[The tasks]
1) In the interview excerpt below, retype everything from "JMB: Criticism implies" down to "text once read.".
2) Using the interview excerpt below, mark each statement yes or no and quote the words that decide it: (a) JMB holds that a text can have many interpretations. (b) JMB finds theory and criticism easy to tell apart. (c) The recent paintings feature the hyphens of Emily Dickinson poems.
3) Carry on the interview excerpt on sculpture and literary criticism from the point where it stops.

CP: Does that go back to how sculpture can expand literary criticism? I'm still trying to wrap my head around what that means. How do you distinguish interpretation from criticism?
JMB: Criticism implies a certain motivating theory. I think it is not easy to make a difference between theory and criticism since they are closely tied together, but in the end they both provide structured approaches to a text. Interpretation is closer to the everyday reader and doesn't attempt to get to the author's meaning; a text can have many interpretations. When I say that sculpture expands criticism, I refer to a different way of reading: one that begins in the eyes, the body, and space; continues with the materiality of the book before understanding the whole text or a fragment (depending on the work); and finally arrives at the reader's memory of the text once read.
CP: I understand that you recently made a group of paintings featuring the hyphens of Emily Dickinson poems. What was it like, shifting from producing installations to making paintings?
JMB: I was trying to solve a problem: how to translate the idea of concrete poetry into painting.

[Supplied material]
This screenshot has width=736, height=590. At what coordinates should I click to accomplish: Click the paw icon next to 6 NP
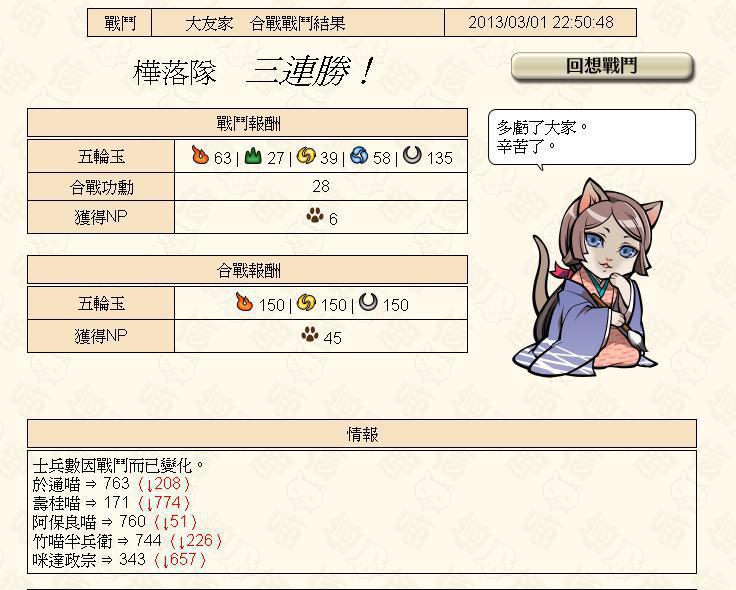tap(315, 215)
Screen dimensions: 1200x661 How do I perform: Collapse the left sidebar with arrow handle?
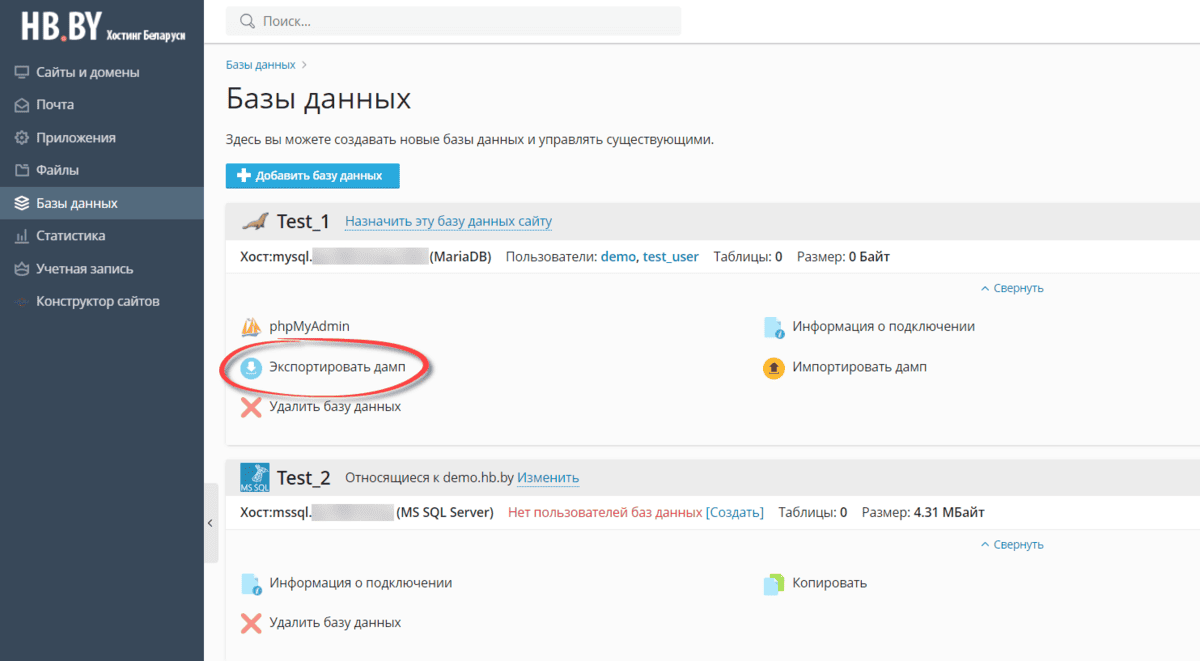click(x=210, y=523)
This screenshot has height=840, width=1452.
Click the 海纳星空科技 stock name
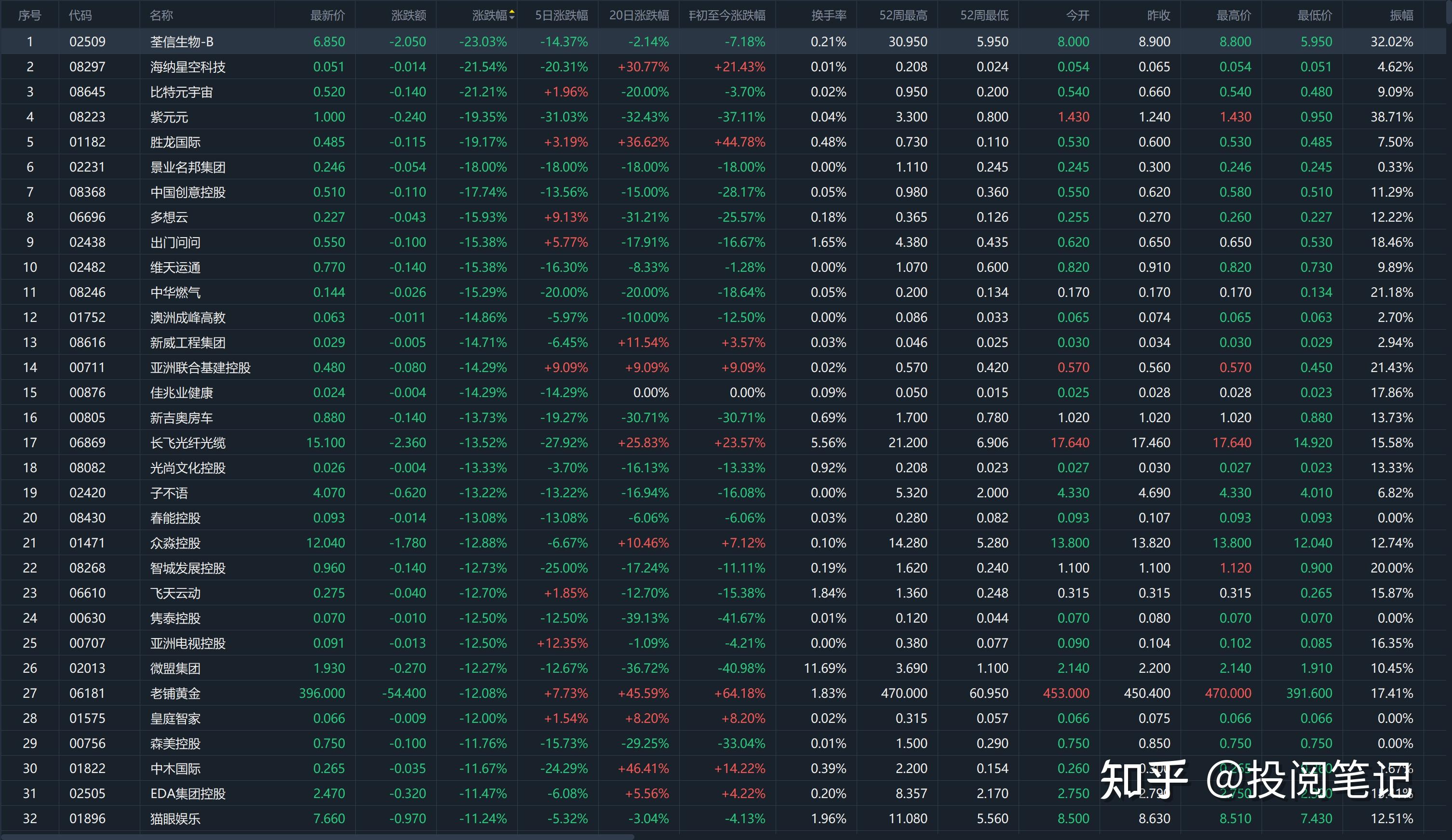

[Answers to each task]
1)
JMB: Criticism implies a certain motivating theory. I think it is not easy to make a difference between theory and criticism since they are closely tied together, but in the end they both provide structured approaches to a text. Interpretation is closer to the everyday reader and doesn't attempt to get to the author's meaning; a text can have many interpretations. When I say that sculpture expands criticism, I refer to a different way of reading: one that begins in the eyes, the body, and space; continues with the materiality of the book before understanding the whole text or a fragment (depending on the work); and finally arrives at the reader's memory of the text once read.

2)
(a) Yes: "a text can have many interpretations."
(b) No: "it is not easy to make a difference between theory and criticism."
(c) Yes: "a group of paintings featuring the hyphens of Emily Dickinson poems."

3)
CP: I feel like the hyphens in Dickinson's poems impose a typographical breath or embodied rhythm to her text on the page. The hyphens seem like stage directions to me, so I am curious about how you isolate those instructions. It seems like you're making a connection between the breath and how we see or look at painting.
JMB: I see the hyphens as a way to avoid imposing a unique sense to phrases. I think Dickinson doesn't use regular punctuation because the hyphens let the reader decide how to continue or finish an idea. She was ahead of her time, producing that kind of interactive poetry.
CP: The resulting compositions feel very architectural. I know you have a background as an architect; could you comment on that connection? How might a fictional narrative in a book compare to the architecture of a building?
JMB: I think my studies in architecture left in me a particular sense of space. But over the years, I feel more distant from the everyday profession of architecture: construction, engineering, hydraulic installations, and things of that sort. My concern is more with history and theories of architecture, the built landscape, space as a cultural product. In a way, art does something similar: it tries to understand its surrounding world, but the objects and mechanisms throughout art function very differently from those of architecture. Narratives and buildings can be very close—as in Georges Perec's novel, La vie mode d'emploi (Life, A User's Manual), or in Kafka's stories, like "Before the Law," in which architecture is a stage—but in these examples the stories have a narrative structure similar to the buildings they describe.
CP: Didn't you reproduce Dickinson's desk from memory?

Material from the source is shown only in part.